Donald Trump is the president of the United States. That is a fact, as much as I wish it wasn't. That means that a man who has bragged about sexual assault, said he wanted to punish women for having abortions, and regularly demeans and disregards women is the leader of the free world. His job is to uphold the Constitution in defense of every American; a job that I don't think he can do if he has no respect for half of the population. I am planning on attending the Women's March on Omaha. Not as an anti-Trump protest, but as a pro-equality movement in the face of a potentially disastrous administration for women.
In D.C., over 200,000 marches will come together at the National Mall for the Women's March on Washington. Over 600 women's marches are planned in cities around the world in connection with the main event. I am so excited to be able to participate in my local event, but I know some of you reading this are angry with me and everyone else marching. For some reason, protest as a means of political activism has turned into a dirty word.
"Why can't they just get over it?"
"Why do they need to block the streets and cause a riot?"
A peaceful protest is an essential part of responding to injustice. Our founding fathers thought that it was so important that they included it in the First Amendment.
"Congress shall make no law respecting an establishment of religion, or prohibiting the free exercise thereof; or abridging the freedom of speech, or of the press; or the right of the people peaceably to assemble, and to petition the Government for a redress of grievances."
I don't know about you, but I certainly have some grievances as a woman in the United States of America. The Women's March on Washington has a list of Unity Principles that I think greatly address some of the concerns that I have:
1. Ending Violence
2. Reproductive Rights
3. LGBTQIA Rights
4. Worker's Rights
5. Civil Rights
6. Disability Rights
7. Immigrant Rights
8. Environmental Justice
Specifically as a millennial woman, I feel pigeonholed into being wrong no matter how I choose to address my concerns. If I write an article or make a Facebook post, then I am accused of "slacktivism" and not doing anything that can actually change what I am upset about. If I go out and protest, then I am out of line and need to sit down and shut up because what do I know about anything anyway? So, what's a girl to do?

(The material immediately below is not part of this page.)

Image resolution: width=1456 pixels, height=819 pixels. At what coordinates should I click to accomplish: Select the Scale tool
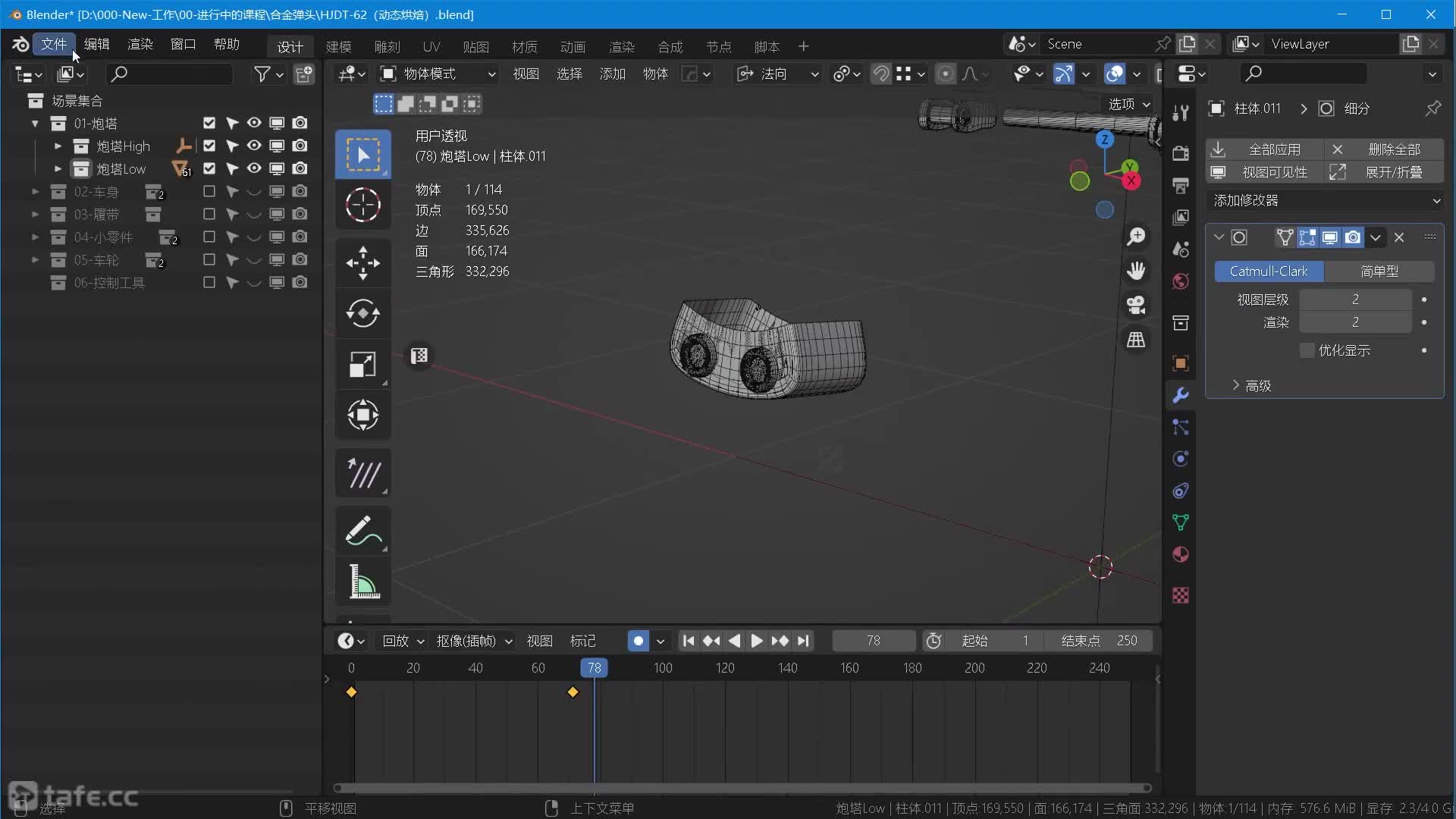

I'll tell you what I'm going to do. I am going to print out my awesome sign and finally use some of that cardboard that takes up way too much room in my storage space. I am going to drive downtown, even though just the thought of it stresses me out. I am going to join thousands of my fellow citizens, men and women alike, and I am going to exercise my constitutionally protected rights. I am going to join hands in the face of injustice and stand up for what I think is right. For the right to choose. For equal pay. For parental leave. For equality regardless of gender. In a time when I have many reasons to be scared, I am choosing instead to stand up and fight. That is #WhyIMarch.